Por último, el objetivo no puede ser ya lo que esperaban los presidentes estadounidenses desde Richard Nixon hasta Barack Obama: el “surgimiento pacífico” de Pekín como potencia económica y “participante responsable” en las relaciones internacionales.
Desde que Xi Jinping ascendió al poder en 2012, China ha adoptado actitudes cada vez más infames. Al interior del país, ha cambiado del gobierno de un partido al gobierno de un hombre y se ha convertido en un Estado vigilante que captura a cientos de miles de inocentes en campos de concentración. Hacia el exterior, fisgonea, roba, secuestra, engaña, contamina, socava, corrompe, prolifera y tiraniza. La meta del “Pensamiento de Xi Jinping”, el nuevo dogma oficial del partido, no es la participación sino el dominio: “¿Por qué cuestionar al Partido Comunista”, propone su mensaje, “si la alternativa es el caos y la corrupción?”.
China también representa un peligro subestimado. Conforme a muchos parámetros, ya alcanzó su tope. Su economía se desliza, su deuda explota, su población envejece, su fuerza de trabajo se encoge y sus ciudadanos más exitosos abandonan el país. Las potencias en ascenso pueden darse el lujo de esperar el momento oportuno. Las que van en declive, al menos aquellas que son autoritarias, tienden a tomar riesgos. A medida que se desvanezcan las oportunidades económicas de China, aumentará su interés por las aventuras extranjeras. Taiwán debería estar preocupado y volver a armarse.
¿Entonces cómo sería una política inteligente para China?
No es posible vencer a China. Es peligroso provocarla y carece de principios para poder aplacarla. Sin embargo, sí es posible contratacarla, socavarla y tentarla, un tipo de contención con ciertas salidas.
El Acuerdo Transpacífico de Cooperación Económica, el tratado de libre comercio negociado por el gobierno de Obama, podría haber funcionado como pieza central de la estrategia para profundizar los lazos económicos de Estados Unidos en la región. Por desgracia, Trump lo abandonó durante su primera semana en el cargo.
Profundizar la cooperación militar con nuestros aliados en Asia debería ser otra parte de la estrategia.
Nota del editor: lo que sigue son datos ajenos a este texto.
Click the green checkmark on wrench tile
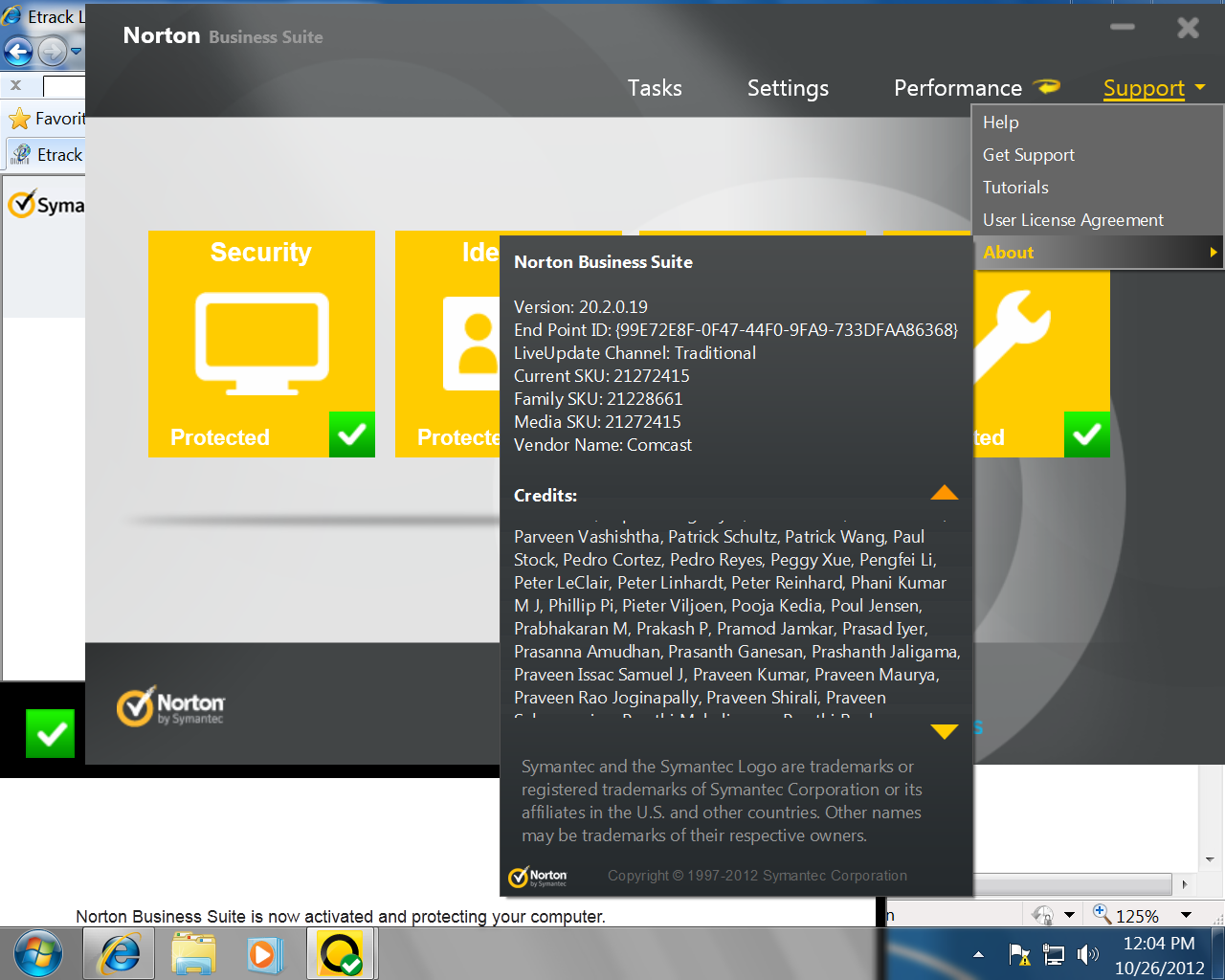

Pero Trump decidió concluir grandes ejercicios conjuntos con Corea del Sur, ha ensombrecido los vínculos militares con Japón y no ha realizado ventas importantes de armas a Taiwán.
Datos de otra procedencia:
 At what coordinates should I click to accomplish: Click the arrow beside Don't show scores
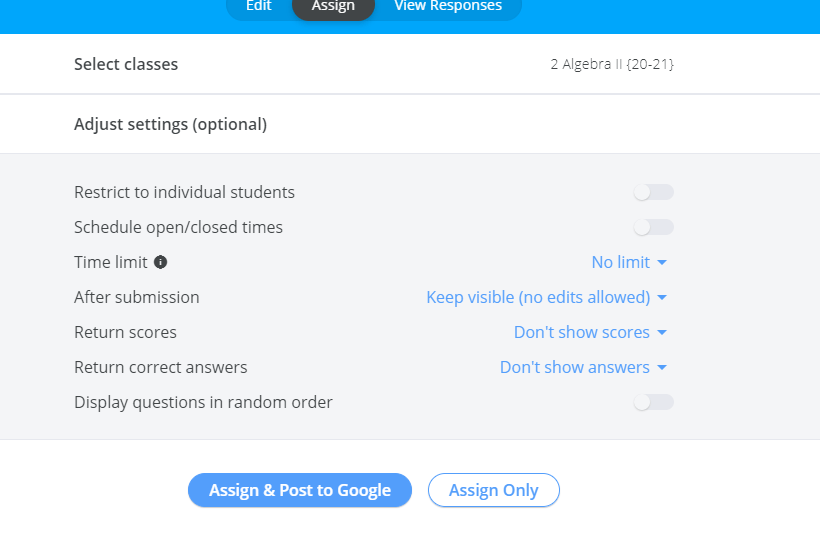(661, 333)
Denunciar los abusos a los derechos humanos cometidos en China y defender los derechos civiles y la libertad religiosa servirían para contrarrestar las acciones de Xi para establecer un régimen de culto a la personalidad. El problema es que Trump no ha hecho alusión al tema, y su gobierno desistió de las sanciones previstas para castigar a los funcionarios chinos por el encarcelamiento en masa de musulmanes chinos.
Peor aún, Trump está obsesionado con nuestro déficit comercial con China, que ha dado pie a sus aranceles. Lo que hace falta aclarar es que los aranceles son impuestos para los consumidores estadounidenses, y no son la herramienta adecuada para lidiar con el robo rutinario de propiedad intelectual por parte de China. Trump también va en picada en este aspecto, pues no ha sancionado a los organismos o individuos responsables del robo.
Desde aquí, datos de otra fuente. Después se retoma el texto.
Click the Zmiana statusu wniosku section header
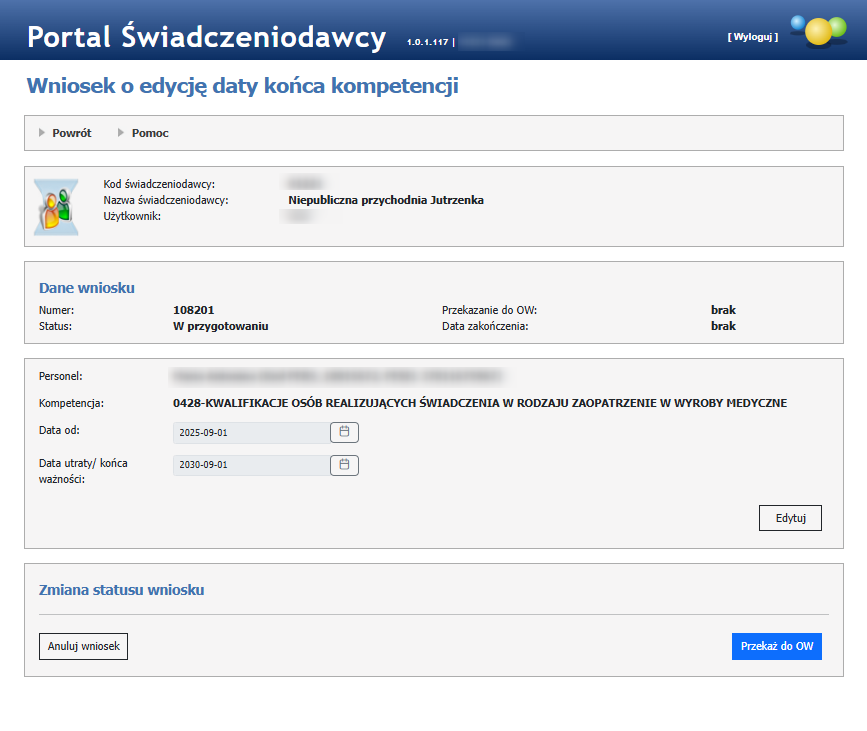This screenshot has height=731, width=867. 121,590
La meta del siguiente gobierno debería ser revertir todos estos errores. En cuanto a las salidas, también ayudaría que los legisladores estadounidenses resistieran la tentación de pensar en China como nuestro próximo gran enemigo. Como señaló en alguna ocasión el académico canadiense Michael Ignatieff (en un contexto distinto), existe una gran diferencia entre adversarios y enemigos, entre aquellas personas cuyas acciones “deseas derrotar” y aquellas cuya existencia “debes destruir”.
China por ahora es un adversario de Estados Unidos. Una política estadounidense inteligente debería tratar a ese país como tal. No obstante, también debe hacer todo lo posible para evitar que se convierta en un enemigo. Algunos convenios generosos en las negociaciones comerciales podrían ayudar: lo último que necesitan Estados Unidos y el mundo es una economía china destrozada o un público chino humillado.
¿Cómo podremos bloquear y reducir gradualmente las ambiciones de una inmensa potencia rival, sin hacerla estallar? Este será el principal reto geopolítico de Estados Unidos en los siguientes años.